OVL Seeks Higher Returns from Iran Gas Project
ONGC Videsh Ltd wants Iran to pay a higher return on the $5-6 billion it plans to invest in developing Persian Gulf gas field of Farzad-B to make up for the risk involved in investing in US-sanctioned country, Press Trust of India said.
US can impose sanctions on any firm investing more than $20 million in Iran's petroleum or natural gas sector. OVL has technology licences from American companies, which may make them vulnerable to US sanctions.
PTI sources have said that OVL has does not want abandon Iran yet and to keep Tehran engaged has proposed to take up development of the offshore gas field if given a higher return on its investment.
The project to develop 12.5 trillion cubic feet of reserves in Farzad-B gas field - four times the size of reserves in Reliance Industries eastern offshore KG-D6 fields - is suffering from lukewarm relations between India and Iran, as New Delhi has backed sanctions imposed on Iran for its nuclear program by the United Nations Security Council.

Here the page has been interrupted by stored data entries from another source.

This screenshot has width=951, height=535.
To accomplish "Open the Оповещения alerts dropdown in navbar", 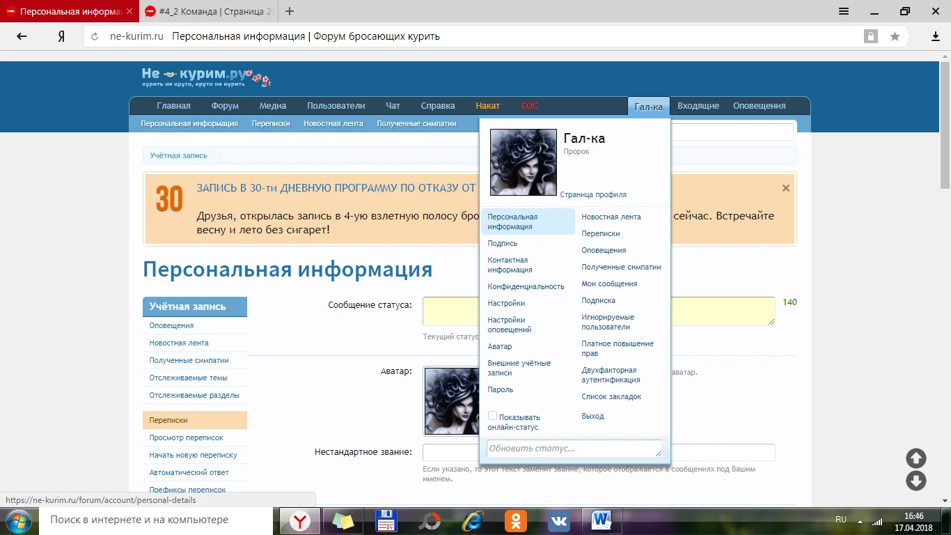I will [x=759, y=106].
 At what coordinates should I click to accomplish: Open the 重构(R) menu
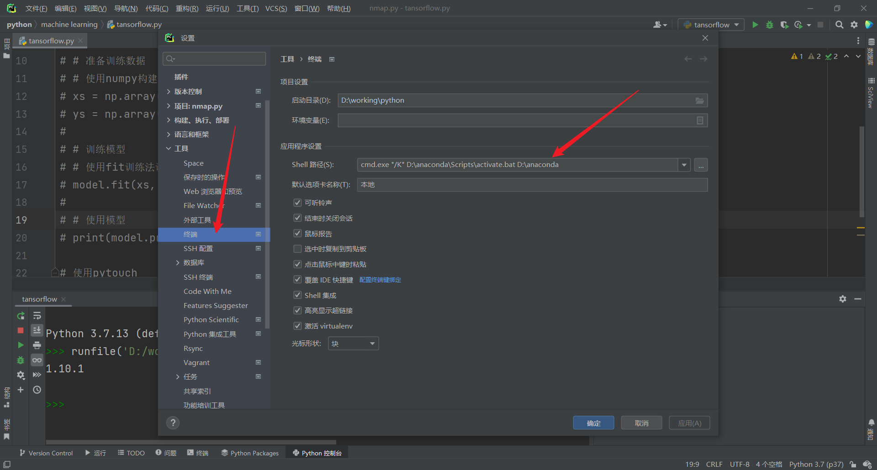[187, 8]
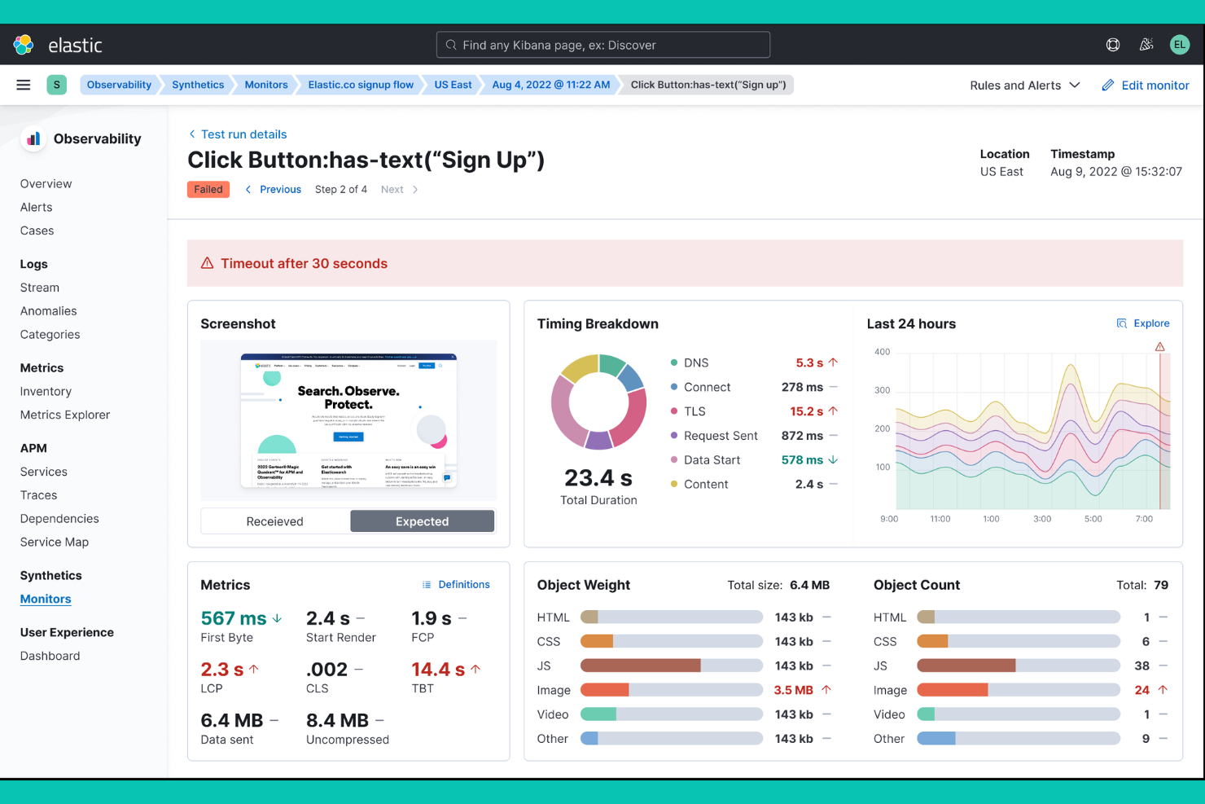Screen dimensions: 1205x804
Task: Select Monitors in the Synthetics sidebar
Action: 45,599
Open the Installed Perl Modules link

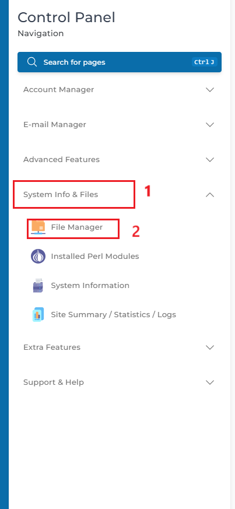click(95, 257)
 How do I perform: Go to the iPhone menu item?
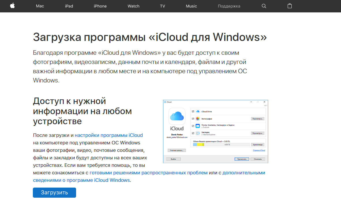(x=100, y=6)
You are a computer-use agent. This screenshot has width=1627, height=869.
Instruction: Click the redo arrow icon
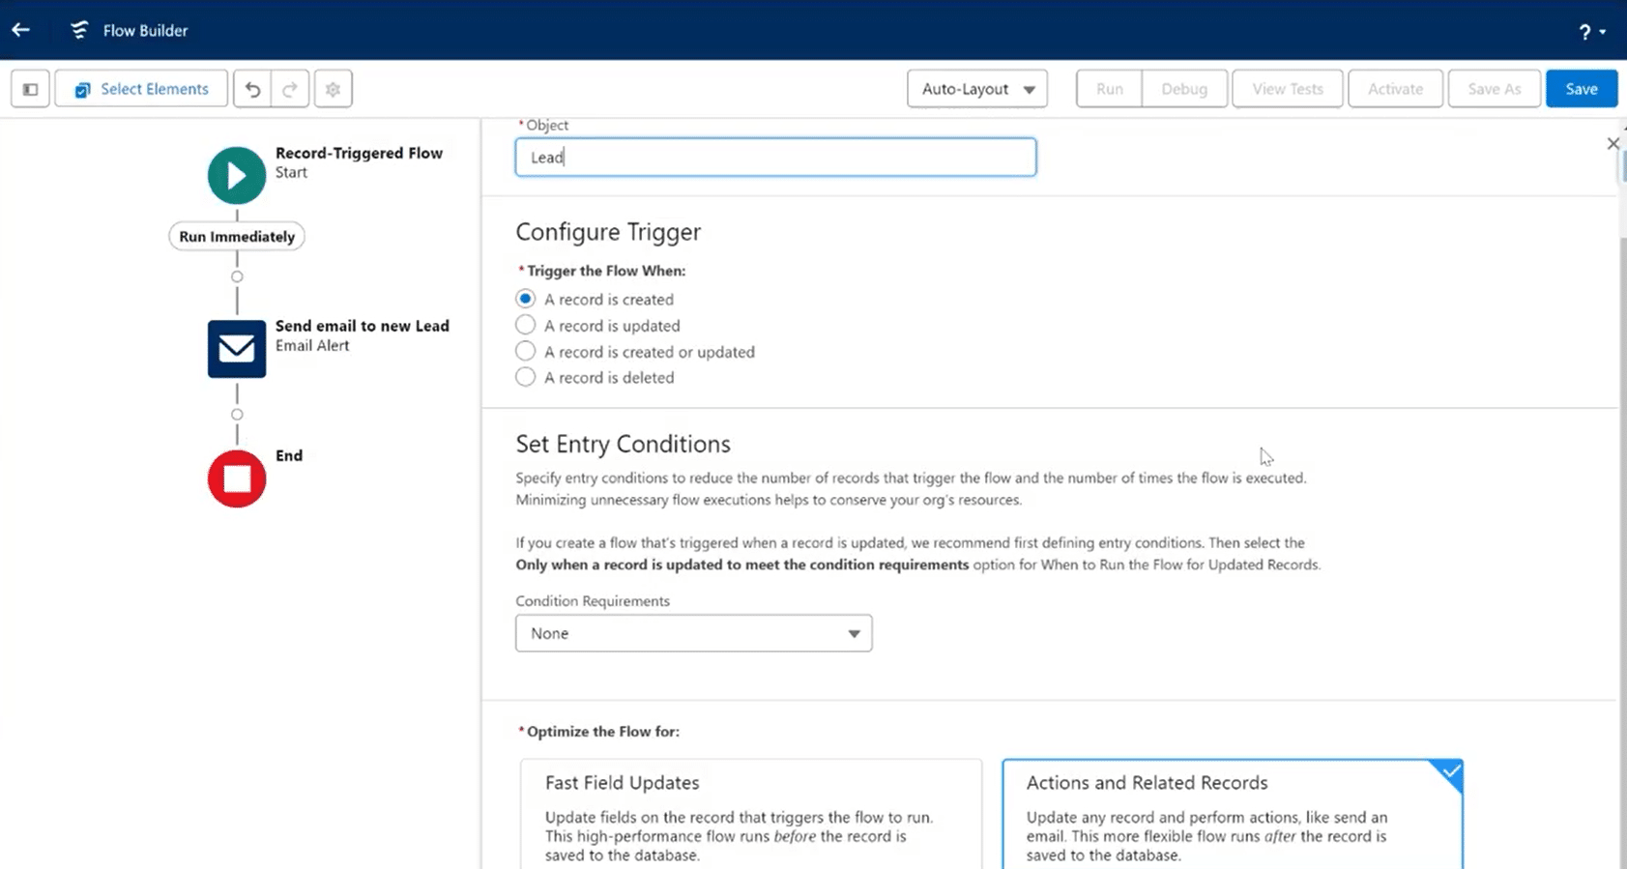click(x=290, y=89)
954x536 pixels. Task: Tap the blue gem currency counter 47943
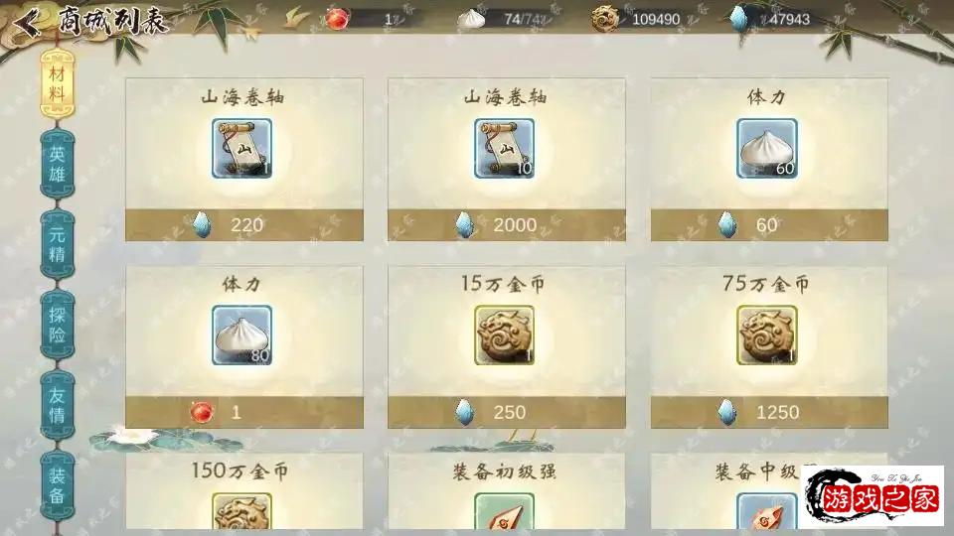click(771, 20)
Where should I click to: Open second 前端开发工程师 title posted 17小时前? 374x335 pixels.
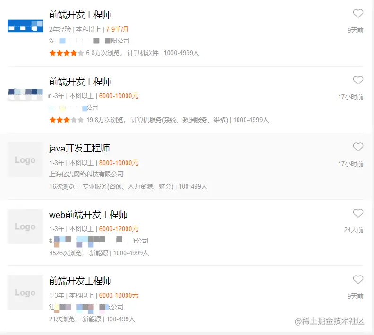pyautogui.click(x=80, y=82)
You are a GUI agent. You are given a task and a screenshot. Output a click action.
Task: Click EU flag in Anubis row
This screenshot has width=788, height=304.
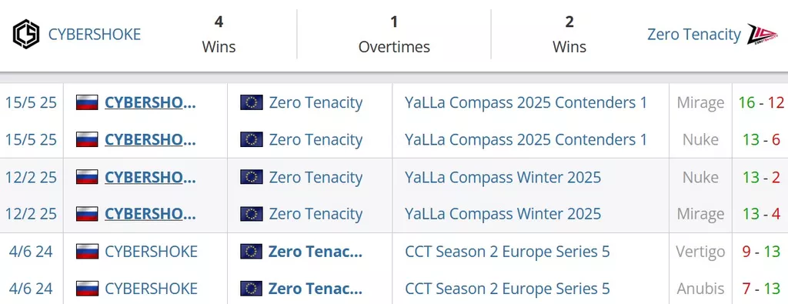pyautogui.click(x=252, y=289)
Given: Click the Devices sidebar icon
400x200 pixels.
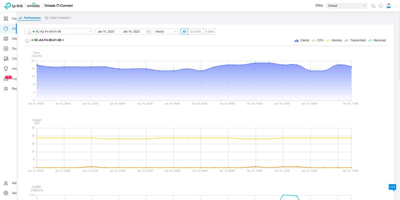Looking at the screenshot, I should click(6, 49).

OVL entered Iran by signing an Exploration Service Contract (ESC) for offshore Farsi Block on December 25, 2002 with the National Iranian Oil Company (NIOC).
It drilled four exploratory Wells off which 3 (in BB Area) proved to be oil wells and one (in FB area) was gas well. In September, 2008, OVL got the commercially acceptance for the gas field from the NIOC Board with in-place gas reserves of 12.5 Tcf and peak production capabilities 1100 million standard cubic feet per day.